EXPERIMENTAL FIGURE 8-6 Simple-sequence DNA is localized at the centromere in mouse chromosomes. Purified simple-sequence DNA from mouse cells was copied in vitro using E. coli DNA polymerase I and fluorescently labeled dNTPs to generate a fluorescently labeled DNA “probe” for mouse simple-sequence DNA. Chromosomes from cultured mouse cells were fixed and denatured on a microscope slide, and the chromosomal DNA was then hybridized in situ to the labeled probe (light blue). The slide was also stained with DAPI, a DNA-binding dye, to visualize the full length of the chromosomes (dark blue). Fluorescence microscopy shows that the simple-sequence probe hybridizes primarily to one end of the telocentric mouse chromosomes (i.e., chromosomes in which the centromeres are located near one end).
[Courtesy of Sabine Mal, Ph.D., Manitoba Institute of Cell Biology, Canada.]

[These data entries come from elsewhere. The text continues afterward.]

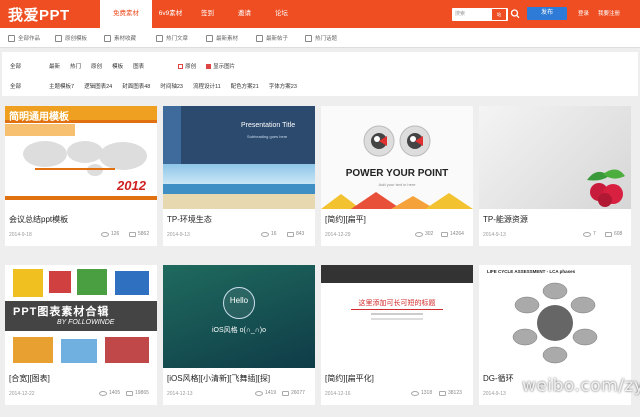 This screenshot has width=640, height=417. What do you see at coordinates (266, 393) in the screenshot?
I see `view-count: 1419` at bounding box center [266, 393].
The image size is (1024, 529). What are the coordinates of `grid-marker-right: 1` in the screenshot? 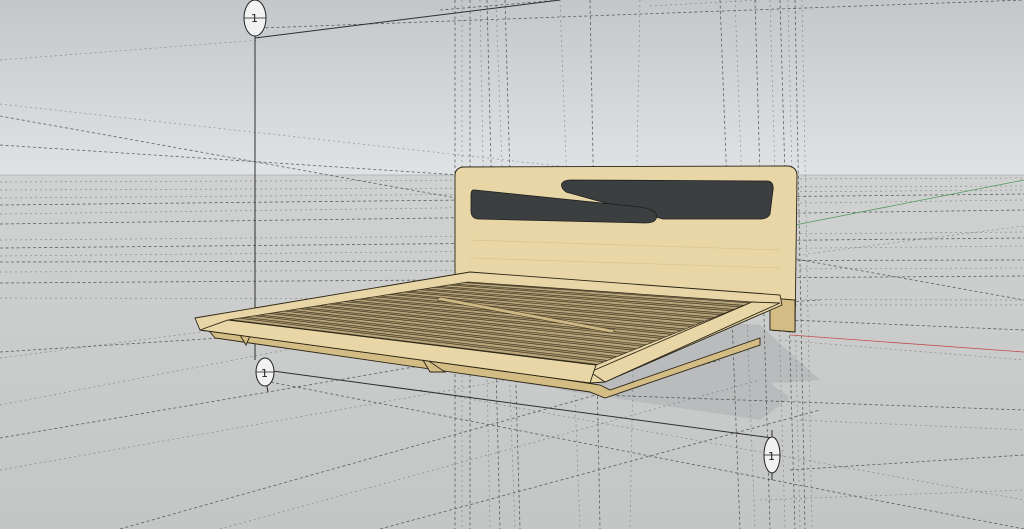 It's located at (772, 455).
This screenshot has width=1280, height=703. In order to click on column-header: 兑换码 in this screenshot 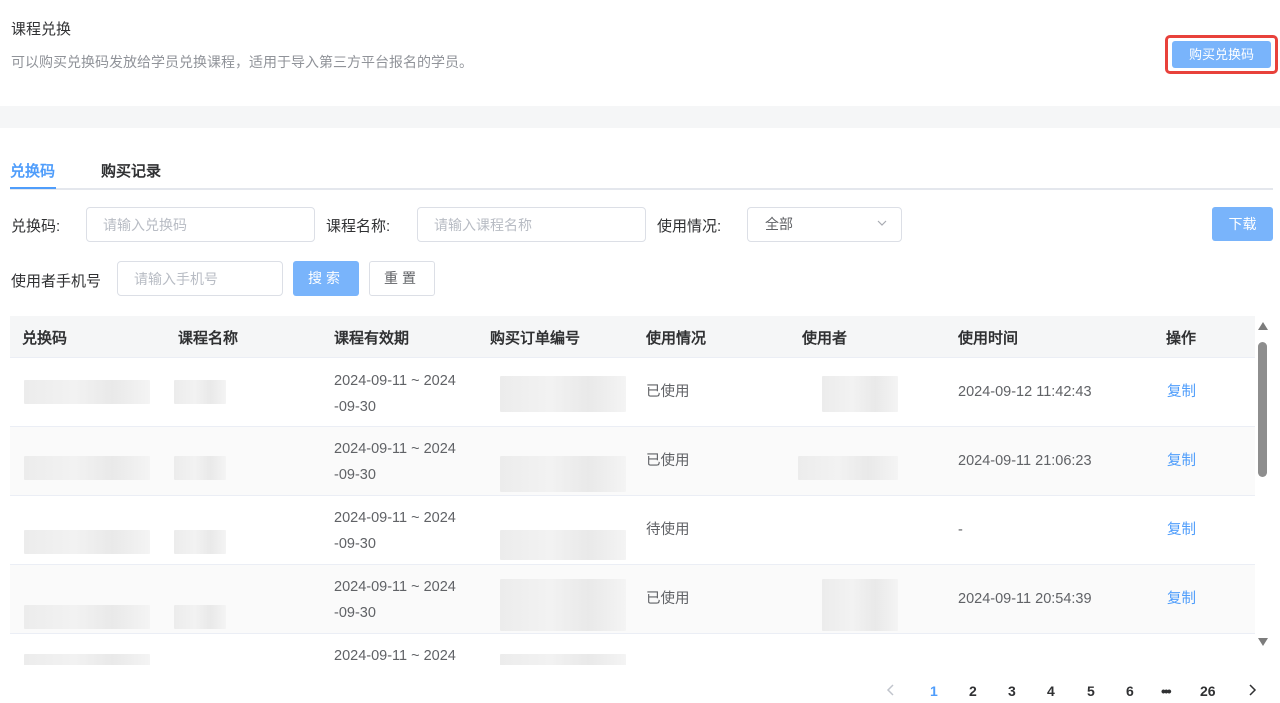, I will do `click(45, 338)`.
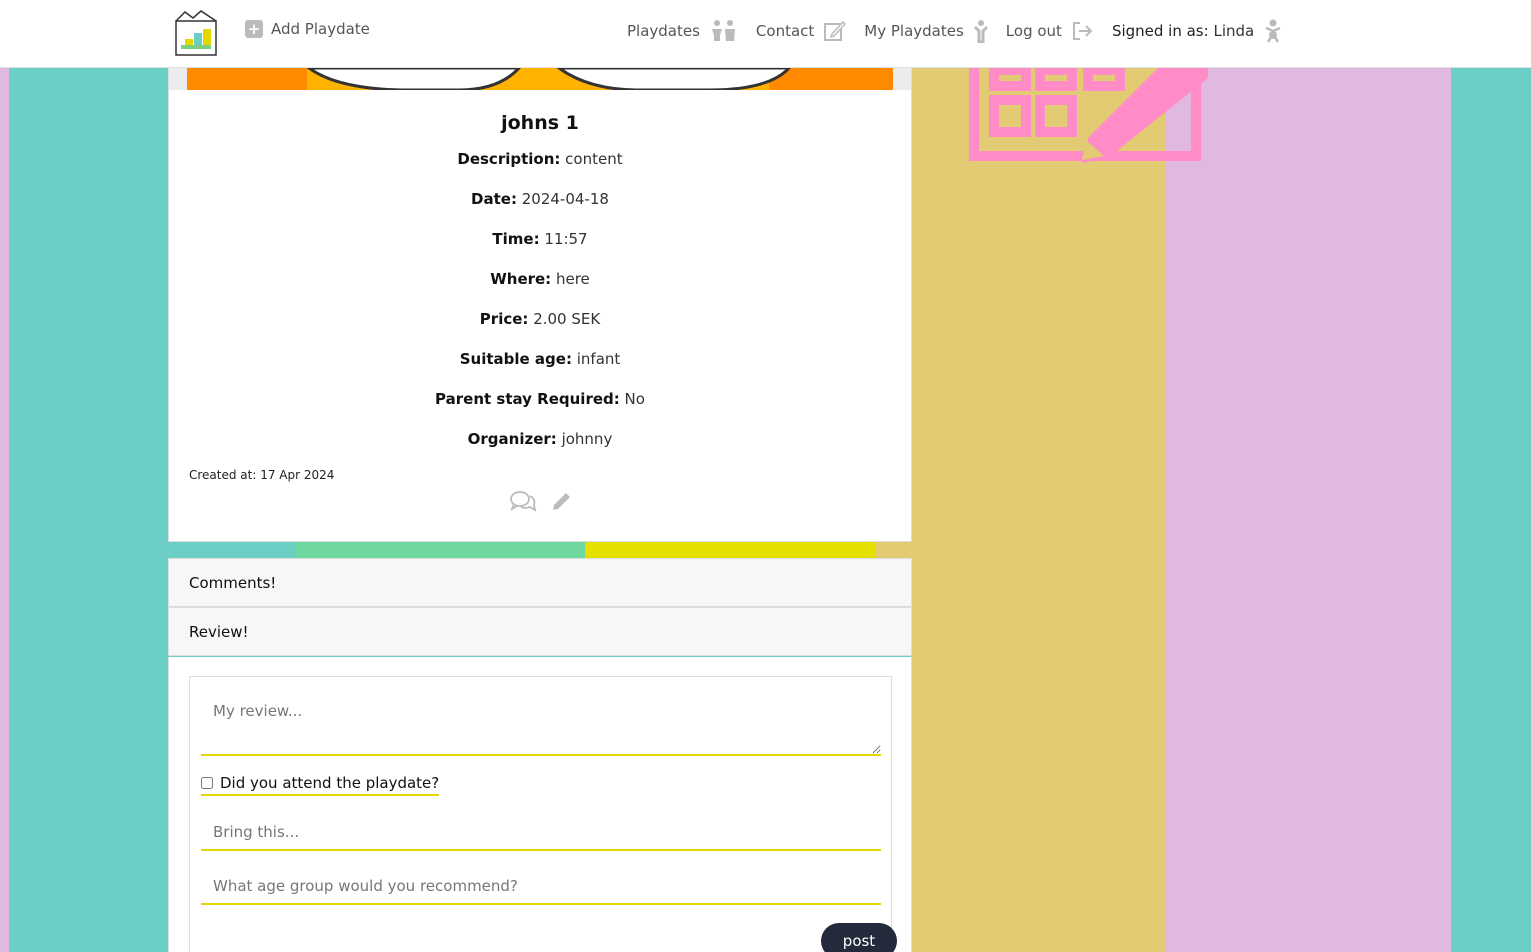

Most simple-sequence satellite DNA is composed of repeats of 14–500 bp in tandem arrays 20–100 kb long. In situ hybridization studies with metaphase chromosomes have localized this simple-sequence DNA to specific chromosomal regions. Much of this DNA lies near centromeres, the discrete chromosomal regions that attach to spindle microtubules during mitosis and meiosis (Figure 8-6). Experiments in the fission yeast S. pombe indicate that these sequences are required to form a specialized chromatin structure called centromeric heterochromatin, necessary for the proper segregation of chromosomes to daughter cells during mitosis. Simple-sequence DNA is also found in long tandem repeats at the ends of chromosomes, the telomeres, where it functions to maintain those chromosome ends and prevent their joining to the ends of other DNA molecules, as discussed further in the last section of this chapter.